One of the nicest surprises I get as a reviewer is unexpected agreement about an album’s high quality. After more than half a decade in these hallowed halls, I think I have a decent intuition to the general consensus any one album will receive. When I write yet another 4.0 for Aeternam, I don’t expect much dissent in the comment section. But some albums seem to speak more to my particular tastes and I tend not to anticipate much interest to be garnered. When I highly rated Crone’s sophomore record Godspeed, I was pleased at the acclaim it received. When word reached me of the follow-up approaching, I was double pleased to find a multitude of my fellow authors remembering its predecessor fondly still. So when I say I did not expect many to be clamoring for Gotta Light?, I realize I might be selling its popularity short. Let’s see whether Crone will touch as many hearts as it has before.
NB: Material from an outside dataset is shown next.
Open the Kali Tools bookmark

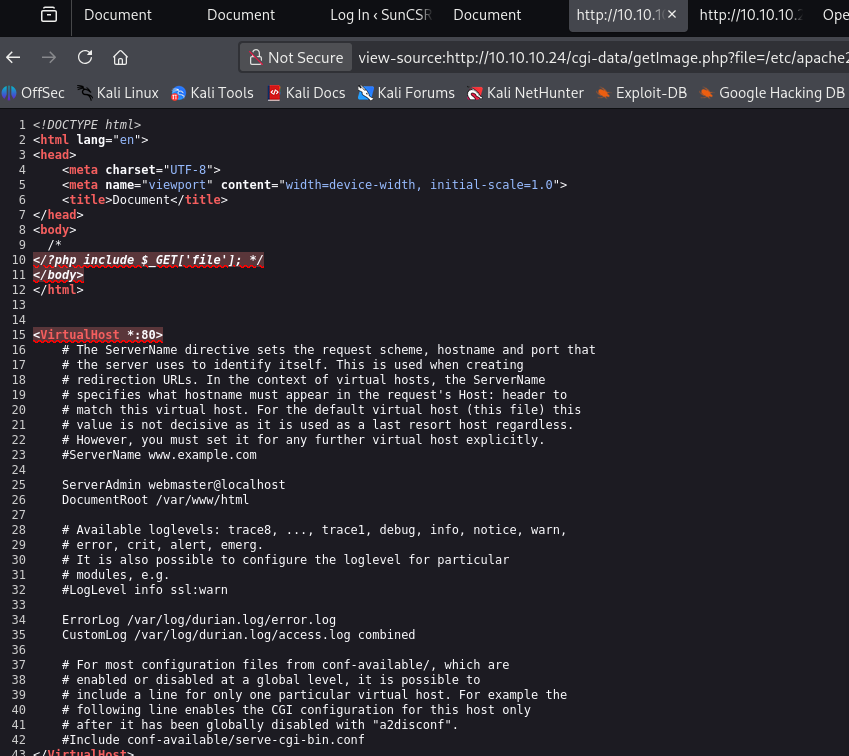[x=212, y=93]
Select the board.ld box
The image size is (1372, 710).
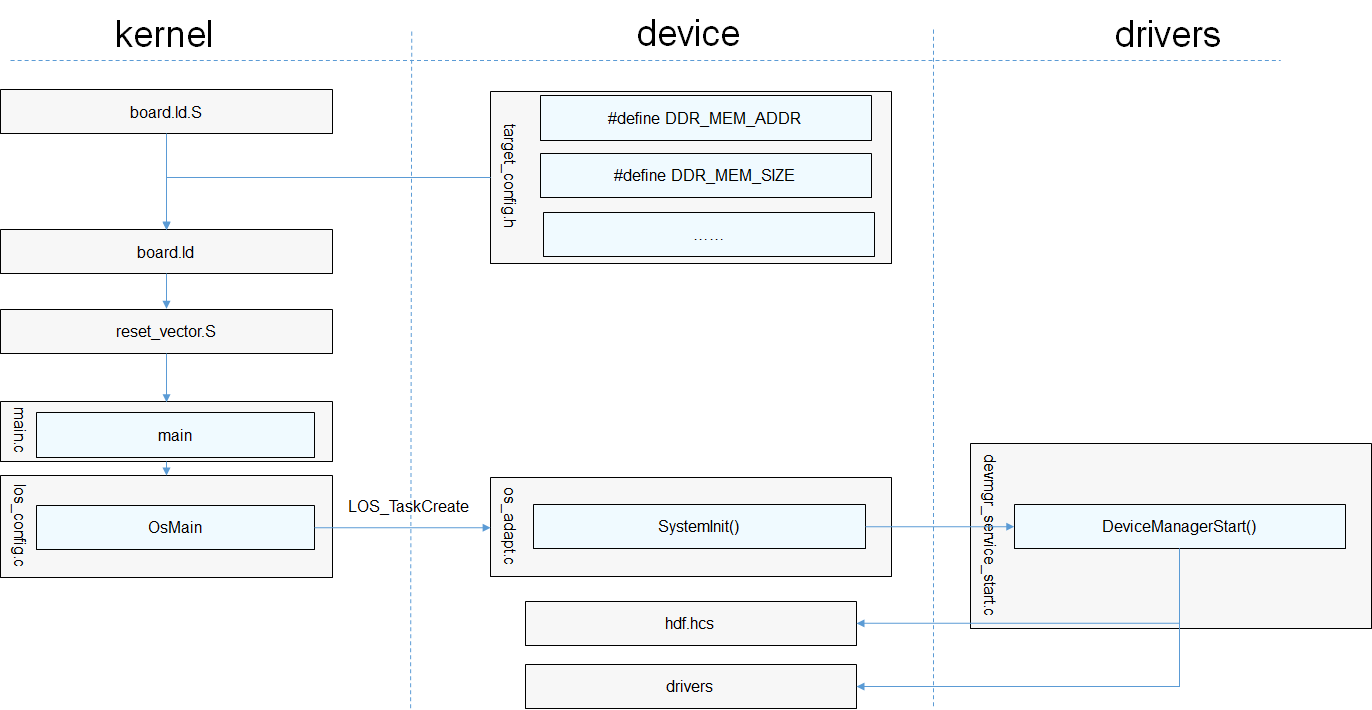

While Gotta Light? has not made a hard swerve, there’s a palpable difference between Crone 4 years ago and Crone now. The Gilmour-esque guitars, a feature I particularly enjoyed, are much less prominent now, and the average tempo and energy is clearly elevated. You wouldn’t think that listening to the slowest and most morose track on the record, opener “No One is Ever Alive,” its peculiar placement throwing off initial expectations. But follow-up “Abyss Road” and later track “They” remind of the higher energy cuts from Sisters of Mercy or Unto Others,1 at least instrumentally, and the semi-ballad melancholy frequently found on Godspeed is much less common now. On the whole, this makes for a slightly less diverse album, and at first glance it seems like Gotta Light? might turn out disappointing.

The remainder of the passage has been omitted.